Hawkins Partners designed the 2.15-acre park to balance the restoration of the landscape with the design of a high-service, multi-functional space that includes a playground, dog run, volleyball court, seating areas, and walking paths.
The designers immediately reference the city's history at the park entrance, where the team used steel beams from Ingram Bargeside to form a welcome gateway arch. Nearby stanchions are crafted from old railroad tracks and relate to the still-active train tracks on either side of the property, while limestone boulders, that originally, found in the downtown's Gulch, are placed on the lawns. Another gesture melding creativity and authenticity was the shape of the playground hill with granite cobblestones that were originally brought to Nashville as ships' ballast.

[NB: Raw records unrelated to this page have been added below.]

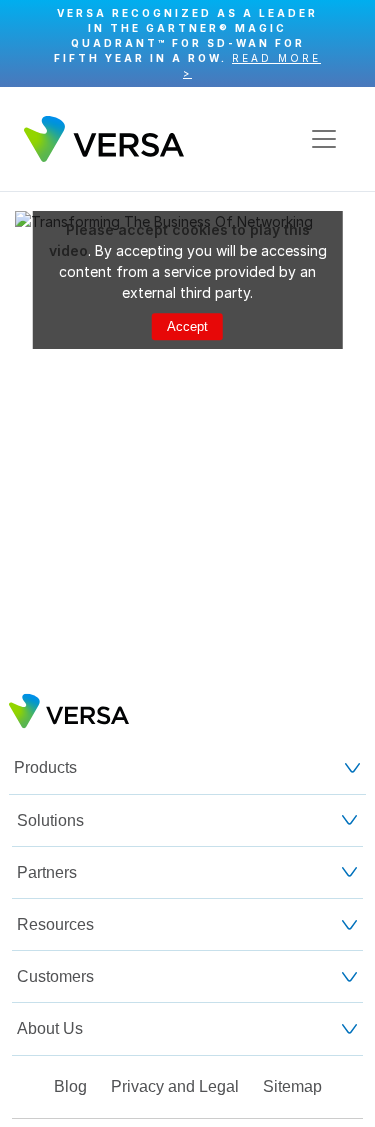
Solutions (50, 820)
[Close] (349, 43)
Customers (55, 976)
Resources (55, 924)
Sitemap (292, 1086)
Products (45, 767)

Next to the playground, which is universally accessible, is a shallow hillside that was planted as a meadow with native species. Around the site are a mix of shade trees, understory shrubs, and evergreens to provide structure that is also durable, resilient, non-invasive plants. Rubber play surfaces provide safe landing areas for the children and incorporate bright colors that were inspired by the Tennessee state flag. Beyond the playground, a large dog run is a popular destination throughout all hours of the day, bringing people together. Central seating is a logical gathering place for picnics, and a sand volleyball court nearby tends to be busy on weekend afternoons.

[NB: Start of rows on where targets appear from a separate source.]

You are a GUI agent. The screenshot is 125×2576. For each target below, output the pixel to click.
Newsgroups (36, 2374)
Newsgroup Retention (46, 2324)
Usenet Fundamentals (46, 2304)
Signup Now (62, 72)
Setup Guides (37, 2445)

It is appropriate that the park honors Frankie Pierce. She was a prominent suffragist, and advocate of women's rights during her long life, which spanned the mid-19th to the mid-20th centuries. An active educator and political activist, she promoted racial and gender equality, especially training young Black women; she founded the Tennessee Vocational School for Colored Girls in 1923, where she was the superintendent until 1939. The daughter of a slave, Pierce addressed white women at the inaugural convention of the Tennessee League of Women Voters in the Tennessee Capitol in May 1920. Frankie Pierce lived in the Capitol View neighborhood which now features three murals of her. The murals were added to the park's train overpasses to commemorate the 100th Anniversary of the 19th Amendment, which gave women the right to vote.
"A big idea behind the design of this park is that it appeals to a very broad spectrum of people in the neighborhood: adults, children, teenagers and, of course, their dogs," Kim Hawkins, founding principal of Hawkins Partners stated.